How can I save my house? Using bankruptcy protection (Chapter 13)

October 2, 2022 0 Comments

Bankruptcy protection is often used to stop foreclosure and give the debtor the opportunity to restructure mortgage arrears on affordable payment terms.

When debtors fall behind on their mortgage, the bank usually insists on paying ALL past due mortgage arrears up front, or in a very short period of time, two to three months. This financial predicament is often impossible for the debtor who wants to save his house.

The alternative to bankruptcy is a Chapter 13 bankruptcy. Chapter 13 of the United States Bankruptcy Code allows the debtor the opportunity to restructure the payment of overdue mortgage arrears within three (3) to five (5) days. years. This makes it affordable for the borrower to catch up on overdue mortgage payments.

Chapter 13 bankruptcy is commonly known as a “wage earner” plan. The debtor is required to demonstrate to the Bankruptcy Court that he or she has sufficient regular recurring income or stable wages to manage the payment of a modest family budget and adequate excess income to enable the debtor to pay mortgage arrears in a time frame that not exceed five (5 years).

In some cases, mortgage arrears must be paid back with interest. This, however, depends on the provisions set forth in the loan documents that govern the borrower’s loan.

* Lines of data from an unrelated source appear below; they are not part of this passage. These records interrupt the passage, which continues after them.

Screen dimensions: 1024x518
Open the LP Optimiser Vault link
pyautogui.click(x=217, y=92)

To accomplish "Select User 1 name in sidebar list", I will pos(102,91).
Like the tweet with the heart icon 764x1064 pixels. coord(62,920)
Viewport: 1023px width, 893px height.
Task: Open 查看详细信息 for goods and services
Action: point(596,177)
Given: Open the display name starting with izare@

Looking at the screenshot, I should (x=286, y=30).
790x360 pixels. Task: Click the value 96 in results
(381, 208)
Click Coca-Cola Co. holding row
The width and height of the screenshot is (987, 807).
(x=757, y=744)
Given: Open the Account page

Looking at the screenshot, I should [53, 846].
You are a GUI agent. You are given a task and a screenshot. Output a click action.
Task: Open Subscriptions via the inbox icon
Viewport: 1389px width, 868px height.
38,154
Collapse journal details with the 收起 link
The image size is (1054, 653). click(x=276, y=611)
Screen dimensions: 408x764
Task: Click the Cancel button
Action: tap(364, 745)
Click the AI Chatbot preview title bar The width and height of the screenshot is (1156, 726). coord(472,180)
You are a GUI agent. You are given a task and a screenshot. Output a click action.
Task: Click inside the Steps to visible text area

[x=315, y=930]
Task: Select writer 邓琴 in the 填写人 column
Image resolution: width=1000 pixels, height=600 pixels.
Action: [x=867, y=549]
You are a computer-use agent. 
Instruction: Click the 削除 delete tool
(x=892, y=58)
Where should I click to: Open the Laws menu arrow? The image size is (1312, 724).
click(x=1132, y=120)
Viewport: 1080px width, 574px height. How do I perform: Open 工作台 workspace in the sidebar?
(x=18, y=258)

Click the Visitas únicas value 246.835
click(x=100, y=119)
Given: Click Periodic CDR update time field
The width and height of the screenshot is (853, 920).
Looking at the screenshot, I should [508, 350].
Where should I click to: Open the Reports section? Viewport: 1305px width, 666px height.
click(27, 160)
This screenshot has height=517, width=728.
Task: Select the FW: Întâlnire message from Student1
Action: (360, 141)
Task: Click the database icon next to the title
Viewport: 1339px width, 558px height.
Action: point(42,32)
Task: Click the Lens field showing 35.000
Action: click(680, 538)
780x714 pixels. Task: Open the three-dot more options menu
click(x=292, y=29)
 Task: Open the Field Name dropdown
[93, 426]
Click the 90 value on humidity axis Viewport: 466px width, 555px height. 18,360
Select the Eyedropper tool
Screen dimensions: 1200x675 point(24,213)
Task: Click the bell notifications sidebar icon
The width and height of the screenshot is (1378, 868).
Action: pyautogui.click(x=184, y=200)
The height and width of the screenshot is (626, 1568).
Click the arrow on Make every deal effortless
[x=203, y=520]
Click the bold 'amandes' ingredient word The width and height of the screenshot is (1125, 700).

Chapter 13 also allows debtors to restructure escrow advances made by the bank. If the debtor’s bank advanced payments for property taxes, property insurance, etc., those advances may also be repaid over a term of the Chapter 13 plan, not to exceed five (5) years.

As an example, let’s say the debtor’s mortgage payment is $1,200.00 per month and the debtor is 24 months behind on their mortgage payment, and the mortgage arrears total $28,800. The debtor’s bank has initiated a foreclosure action and the bank is ready to auction the property.

When filing a Chapter 13 bankruptcy, all debt collection activity by creditors must cease, including foreclosure of the bank.

The debtor can now formulate a plan to pay off the mortgage arrears in a payment plan that works within the debtor’s budget.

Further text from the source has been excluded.